KUALA LUMPUR -- Malaysian Prime Minister Mahathir Mohamad said Monday the price of untreated water that Malaysia supplies to Singapore should be more than 10 times higher than it is now, reigniting a decades-old dispute between the two neighbors.
Mahathir's demand for a more than tenfold price increase was the first concrete number he has floated since returning to power in May. Some observers believe the comments are an effort to use the water issue as a bargaining chip in bilateral negotiations over other matters, such as a recently canceled high-speed rail project.
In an interview with The Associated Press, Mahathir said he will seek to raise the price of water sold to Singapore more than tenfold. "To [supply water to] a foreign country, we need to get more than that," he said without elaborating.
Under a 100-year agreement signed in 1962, Malaysia supplies untreated water to Singapore for a fee of 0.03 ringgit ($0.008) per 1,000 imperial gallons (4,546 liters). Singapore has the right to draw up to 1.136 billion liters per day and can sell 2% of the imported water in treated form to Malaysia for 0.50 ringgit per 1,000 gallons.
The agreement, whose terms are in theory fixed for a century, was one of the most contentious issues during Mahathir's previous stint as prime minister between 1981 and 2003. Malaysia had the opportunity to review the deal in 1987, but declined to do so because any change would have affected the price of treated water it buys from Singapore.

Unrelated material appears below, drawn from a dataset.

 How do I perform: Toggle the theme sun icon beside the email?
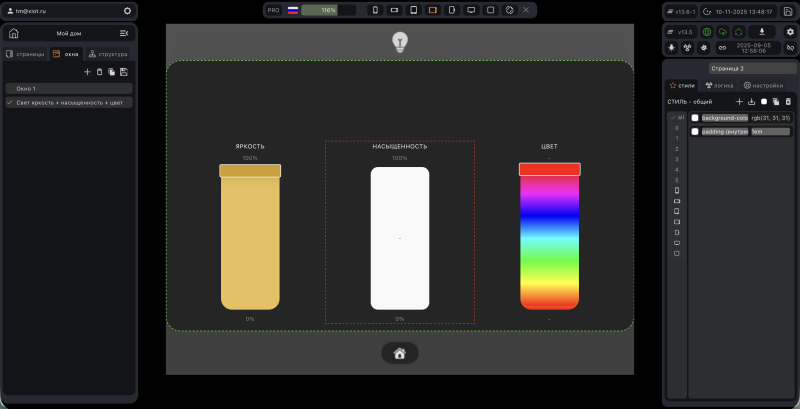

In the years that followed, both countries revisited the water deal. When Mahathir asked Singapore for a loan to support Malaysia's currency during the Asian financial crisis of 1998, Singapore's government asked for a long-term water supply guarantee in exchange.
The issue has remained unresolved, despite several attempts at renegotiation. Mahathir touched upon the issue in media interviews soon after his re-election, saying it was "ridiculous" to supply water at the previously agreed rate under current market conditions.
By quoting a price, Mahathir may be pushing for concessions from Singapore on a proposed high-speed railway linking Kuala Lumpur and Singapore. Citing a lack of finance and customer demand for the service, Mahathir canceled the project. But he may be seeking to revise the proposal made by the previous government of Prime Minister Najib Razak on more favorable terms.
Singapore says it will honor the terms of the 1962 deal and expects Malaysia to do the same. "We must work with each other on the basis that both sides will fully respect the sanctity of international agreements," said the city-state's Minister of Foreign Affairs Vivian Balakrishnan in July during a parliamentary debate.
Both Mahathir and the Singaporean government have been consistent in their take on the water issue. Singapore maintains that the dispute should be resolved in accordance with international law, while Mahathir is pressing for his richer neighbor to the south to offer better terms so that both countries will prosper.
"Mahathir does not like things that he perceives as unfair," said Oh Ei Sun, principal adviser at the Pacific Research Centre, a Malaysian think tank.
Malaysia is paying heavily to remain on good terms with Singapore, but "friends who have to be bought are not real friends," Mahathir wrote in his memoir, "A Doctor in the House."